L’informateur, qui demeure anonyme, proposerait de vendre pour 2,5 millions d’euros un CD contenant les données bancaires de 1.500 contribuables allemands coupables d’évasion fiscale, selon le journal «Frankfurter Allgemeine Zeitung».

«Quand pour 2,5 millions d’euros on peut récupérer de 100 à 200 millions d’euros d’impôts, le gouvernement ne devrait pas hésiter», estime dans le journal «Welt am Sonntag» la députée social-démocrate (SPD), responsable pour les affaires de Finances, Nicolette Kresl. «Il s’agit d’une chose volée. Cela reviendrait à récompenser un voleur» estimait quant à lui le député chrétien-démocrate (CDU) Michael Fuchs dans l’édition dominicale du «FAZ».

«Personnellement le fait de payer pour obtenir quelque chose de juridiquement contestable me pose problème», reconnaissait le ministre allemand de la Défense Karl-Theodor zu Guttenberg, de l’Union chrétienne-sociale (CSU), dans une interview au journal suisse Neue Zürcher Zeitung.

Le ministère des Finances se refusait dimanche à commenter les informations de presse, sans les démentir.
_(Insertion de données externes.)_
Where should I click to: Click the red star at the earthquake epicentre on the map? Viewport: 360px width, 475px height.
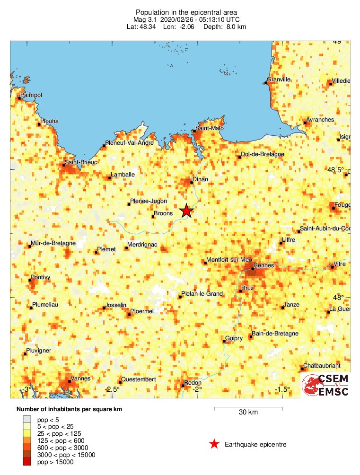click(x=186, y=211)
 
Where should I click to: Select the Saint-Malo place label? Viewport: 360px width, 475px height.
click(x=210, y=128)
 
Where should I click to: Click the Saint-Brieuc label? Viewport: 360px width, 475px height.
click(x=81, y=162)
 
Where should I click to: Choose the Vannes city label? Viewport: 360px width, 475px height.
click(x=80, y=378)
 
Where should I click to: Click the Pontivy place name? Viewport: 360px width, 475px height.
click(x=41, y=277)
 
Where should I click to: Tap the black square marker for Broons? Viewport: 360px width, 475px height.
click(x=153, y=217)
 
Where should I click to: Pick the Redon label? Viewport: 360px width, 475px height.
click(x=193, y=383)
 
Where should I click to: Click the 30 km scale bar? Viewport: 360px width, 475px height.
click(x=248, y=408)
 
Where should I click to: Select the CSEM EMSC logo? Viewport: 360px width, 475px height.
click(x=326, y=385)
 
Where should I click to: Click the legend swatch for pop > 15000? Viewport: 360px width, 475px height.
click(x=29, y=462)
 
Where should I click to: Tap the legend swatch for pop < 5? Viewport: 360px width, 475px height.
click(x=29, y=419)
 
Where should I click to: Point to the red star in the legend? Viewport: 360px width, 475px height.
click(x=214, y=444)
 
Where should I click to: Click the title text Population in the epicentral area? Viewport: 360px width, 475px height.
click(x=179, y=12)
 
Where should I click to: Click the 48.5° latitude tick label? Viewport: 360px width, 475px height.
click(x=335, y=170)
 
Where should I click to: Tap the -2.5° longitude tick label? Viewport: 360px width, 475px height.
click(x=112, y=389)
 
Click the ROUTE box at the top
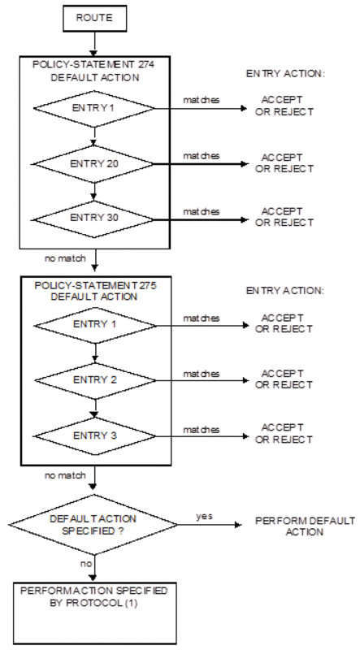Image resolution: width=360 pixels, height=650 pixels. tap(94, 18)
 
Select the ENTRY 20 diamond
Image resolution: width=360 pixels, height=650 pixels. tap(94, 164)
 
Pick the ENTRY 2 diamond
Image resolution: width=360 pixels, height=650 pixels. tap(95, 380)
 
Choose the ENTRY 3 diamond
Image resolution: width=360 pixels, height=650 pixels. tap(95, 436)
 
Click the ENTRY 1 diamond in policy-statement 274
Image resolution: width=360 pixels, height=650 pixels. tap(94, 109)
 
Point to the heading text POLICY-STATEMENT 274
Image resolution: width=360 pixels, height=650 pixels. tap(94, 66)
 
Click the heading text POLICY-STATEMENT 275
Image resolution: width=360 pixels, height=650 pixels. tap(95, 286)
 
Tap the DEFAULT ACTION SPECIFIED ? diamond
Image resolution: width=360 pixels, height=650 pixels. tap(93, 524)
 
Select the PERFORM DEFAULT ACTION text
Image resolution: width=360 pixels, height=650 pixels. tap(305, 526)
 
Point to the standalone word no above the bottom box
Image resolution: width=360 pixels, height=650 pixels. tap(86, 564)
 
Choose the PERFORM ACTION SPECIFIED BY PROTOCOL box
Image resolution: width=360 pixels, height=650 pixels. tap(94, 613)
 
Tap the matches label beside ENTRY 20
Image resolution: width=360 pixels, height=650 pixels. tap(202, 156)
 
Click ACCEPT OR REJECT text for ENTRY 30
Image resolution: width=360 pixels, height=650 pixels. tap(284, 217)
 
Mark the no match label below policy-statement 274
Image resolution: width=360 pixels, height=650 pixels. tap(65, 258)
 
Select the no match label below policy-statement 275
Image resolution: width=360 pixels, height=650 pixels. tap(65, 475)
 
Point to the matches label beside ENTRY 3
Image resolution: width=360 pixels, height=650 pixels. tap(202, 430)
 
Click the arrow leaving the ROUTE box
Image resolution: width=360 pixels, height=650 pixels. tap(94, 43)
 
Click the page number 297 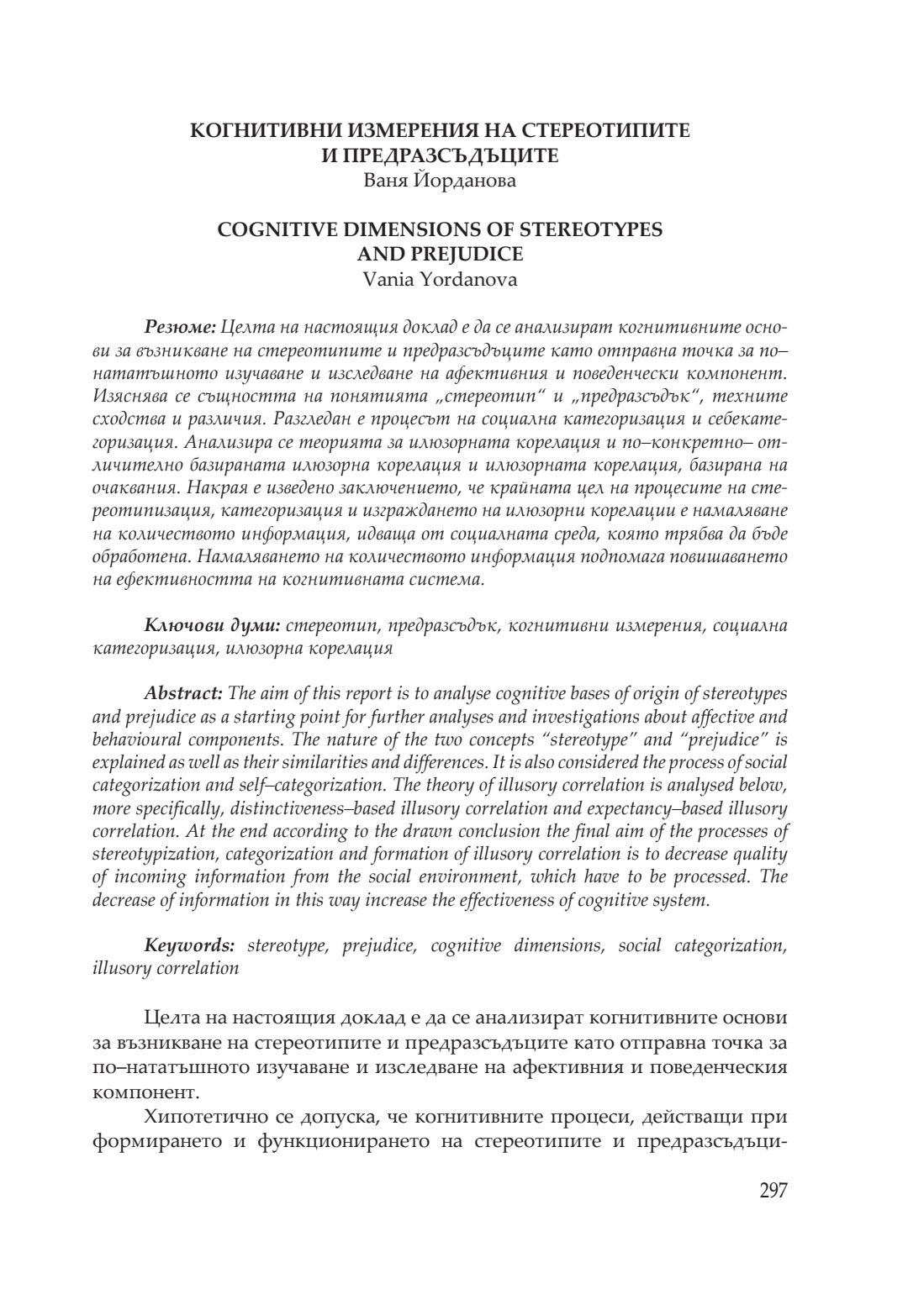tap(773, 1191)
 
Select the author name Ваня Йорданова tap(440, 180)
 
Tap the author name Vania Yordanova tap(440, 279)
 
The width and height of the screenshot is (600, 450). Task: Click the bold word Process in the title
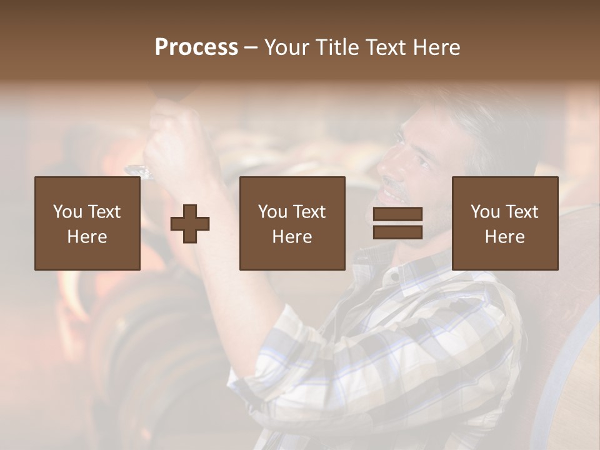pyautogui.click(x=196, y=48)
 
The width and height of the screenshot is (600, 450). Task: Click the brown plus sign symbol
pyautogui.click(x=190, y=224)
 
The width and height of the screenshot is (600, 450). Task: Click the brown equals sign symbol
pyautogui.click(x=398, y=223)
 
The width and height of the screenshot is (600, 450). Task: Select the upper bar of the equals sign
pyautogui.click(x=398, y=214)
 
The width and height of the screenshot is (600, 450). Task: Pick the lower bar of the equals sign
pyautogui.click(x=398, y=232)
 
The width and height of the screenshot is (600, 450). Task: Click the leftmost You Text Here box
pyautogui.click(x=88, y=223)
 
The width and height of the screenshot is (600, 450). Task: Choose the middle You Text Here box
pyautogui.click(x=292, y=223)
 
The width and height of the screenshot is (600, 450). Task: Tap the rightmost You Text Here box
pyautogui.click(x=504, y=223)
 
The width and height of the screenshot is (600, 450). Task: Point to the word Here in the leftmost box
pyautogui.click(x=87, y=237)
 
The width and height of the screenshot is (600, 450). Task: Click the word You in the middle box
pyautogui.click(x=272, y=212)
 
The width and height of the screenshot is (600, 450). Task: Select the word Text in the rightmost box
pyautogui.click(x=521, y=212)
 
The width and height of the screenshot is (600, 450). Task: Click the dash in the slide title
pyautogui.click(x=251, y=48)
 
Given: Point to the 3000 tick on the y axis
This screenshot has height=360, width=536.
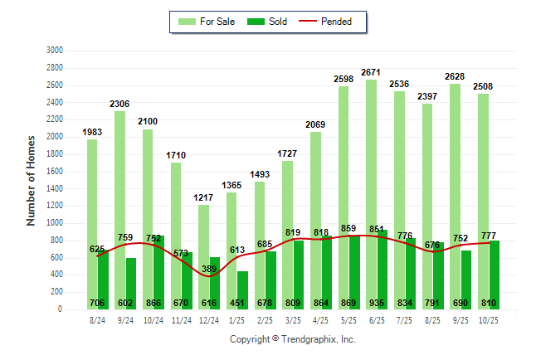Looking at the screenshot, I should (56, 51).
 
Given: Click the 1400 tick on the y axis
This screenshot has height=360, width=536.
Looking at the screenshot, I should (56, 188).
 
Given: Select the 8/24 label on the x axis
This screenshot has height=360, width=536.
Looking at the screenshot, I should (98, 319).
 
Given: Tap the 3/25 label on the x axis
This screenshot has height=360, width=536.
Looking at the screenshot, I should (293, 319).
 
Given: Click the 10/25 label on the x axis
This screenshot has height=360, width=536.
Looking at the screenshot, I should (489, 319).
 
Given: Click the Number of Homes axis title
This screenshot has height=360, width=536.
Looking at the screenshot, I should (32, 180).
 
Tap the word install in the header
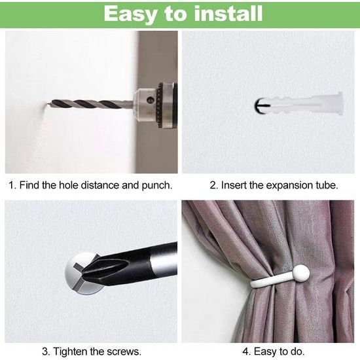click(x=228, y=14)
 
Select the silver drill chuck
click(x=155, y=105)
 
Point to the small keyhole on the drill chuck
click(x=151, y=100)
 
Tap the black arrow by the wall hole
click(x=262, y=105)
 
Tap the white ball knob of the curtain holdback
click(x=300, y=273)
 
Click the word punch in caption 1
click(x=157, y=185)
Le président de l’Association allemande des inspecteurs du fisc, Dieter Ondracek, s’exprimant dans le quotidien Bild à paraître lundi estimait qu’acheter des données bancaires ne relèverait pas pour le gouvernement du recel. «Il n’y a aucune différence entre un ministre des Finances qui paye pour de telles informations et un magistrat qui offre une récompense pour l’arrestation d’un criminel», selon M. Ondracek.

Et les contribuables qui payent honnêtement leurs impôts ont le droit d’exiger que les fraudeurs soient punis, car «comment un retraité avec 500 euros par mois pourrait-il accepter que le fisc fasse pression sur lui alors que les gros comptes en Suisse s’en tirent sans dommage», a-t-il ajouté.